[erlang-questions] {eep} Metaprogramming in Erlang

Tue Oct 23 13:47:59 CEST 2007

Hello everybody,

I have been working on some ideas for quite a while and it didn't go
as fast as I would have liked, but now at least I have a draft that I
am happy with.

What I have in mind is (as the title says) adding metaprogramming
capabilities to Erlang.

The attached draft EEP is addressing some of the issues involved.
Since this offers a solution to some problems ventilated more or less
recently (last in row being Joel's XML rant :-), my belief is that it
might be an interesting topic to discuss.

The draft eep is inlined in this message (instead of being attached)
so that it will be easier to make comments next to the relevant part
of the document.

I welcome all input, so please don't feel shy!

best regards,
Vlad

---------------------------------------------------------------------------

EEP: XXXX
Title: Metaprogramming
Version: $Revision: $
Last-Modified: $Date: $
Author: Vlad Dumitrescu <vladdu55@REDACTED>
Status: Draft
Type: Standards Track
Content-Type: text/x-rst
Created: 23-Oct-2007
Erlang-Version: R12
Post-History:

Abstract
========

This EEP describes an extension to add elements of metaprogramming to
the language.  The basic ideas are those presented by Walid Taha et
al. in their work on multi-stage programming [1]_.  Code is given data type
status and operators for handling code are defined.
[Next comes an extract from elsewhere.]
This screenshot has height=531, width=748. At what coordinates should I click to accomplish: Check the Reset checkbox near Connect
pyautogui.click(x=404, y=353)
A prototype implementation is being worked on.

Background
==========

Metaprogramming is a powerful computing paradigm where programs and
data are interchangeable.  One can write programs that create and
manipulate other programs, that can then be run in order to obtain the
answer to one's problem.

This isn't the place to go into details about metaprogramming, there
is a lot to read in the literature and the Internet.  The source of
inspiration is the work of Walid Taha and team [1]_, please find more
information there.  Here we will focus on how to apply these
techniques in Erlang.

Motivation
==========

Being able to handle code as data has many use cases.  Some examples
with immediate benefits for current Erlang applications are:

Optimization by partial application
-----------------------------------

Computing a function of several parameters can be optimized by fixing
some of the parameters and generating a tailored function of the rest
of them. Since this generation is done offline, it may speed up
considerably the original call.

For example, the function ``pow(X, N)`` that raises x to the power of
n may be specialized for a given n. The generated function could look
like ::

  pow_27(X) ->
    P3 = X * X * X,
    P3 * P3 * P3.

which is faster than a generic implementation could be.

Embedding foreign languages
---------------------------

Code expressions may be written in any language, thus giving the
programmer instant access to the expressivity of that language.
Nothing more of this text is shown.